1.主に機械分野、防錆・防食分野、金属表面処理分野で、表面処理の一つとして行われる「脱脂」。英語は degrease.

 例えば、機械部品の表面の油汚れを落とす脱脂処理(脱脂洗浄は degreasing and cleaning )や、材料表面(被塗装面)の油分を除去して塗料の密着性を良くするための脱脂処理があります。主として化学薬品が使われます。

2.生命科学や食品分野で、材料から脂質( lipids )を除去する操作としての「脱脂」。英語は「除去」を意味する接頭語 “de” と脂質 “lipid” からの合成語で delipidate(名詞は delipidation 或いは delipidization ).

 例えば血清やタンパク質から脂質を取り除く操作をいいます。

3.食品化学分野で、原料から脂肪分を抽出除去する操作としての「脱脂」。英語は defat.

 例えば、脱脂大豆粉末は defatted soybean powder、脱脂米ぬかは defatted rice bran など。ロウ分が多い米ぬか油について行われる「脱脂・脱蝋処理」は dewaxing and degreasing.

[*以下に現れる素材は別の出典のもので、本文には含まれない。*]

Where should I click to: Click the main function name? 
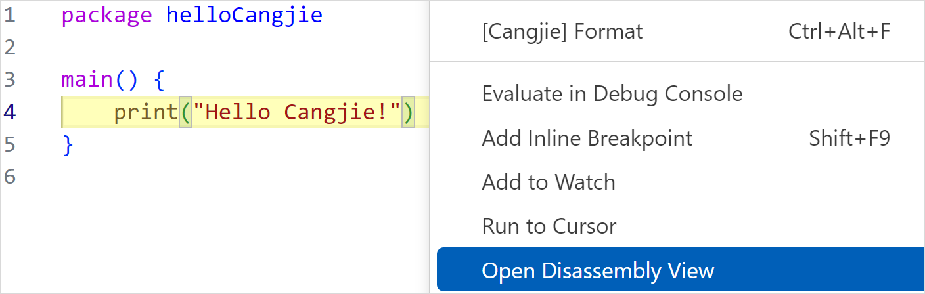tap(87, 80)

そして最後に、きょうの主題の「セラミック成形分野の脱脂」です。

4.セラミックの成形では、セラミック材料に樹脂やロウなどのバインダー(結合材)を混ぜて成形した後、焼成しますが、できた製品内にバインダーを残さないよう、取り除く必要があります。このプロセスが「脱脂」と呼ばれるものです。特にセラミック射出成形ではバインダー量が多いため、そのまま焼成すると製品に割れなどが発生するため、500度以下の低温でゆっくり時間をかけてバインダーを分解除去します。バインダーの除去ですので、英語では de+binder で、debinder が用いられます。

 このように、同じ「脱脂」という語でも技術分野や、「脱脂」の目的・操作によって英語表現は異なりますので気を付けましょう。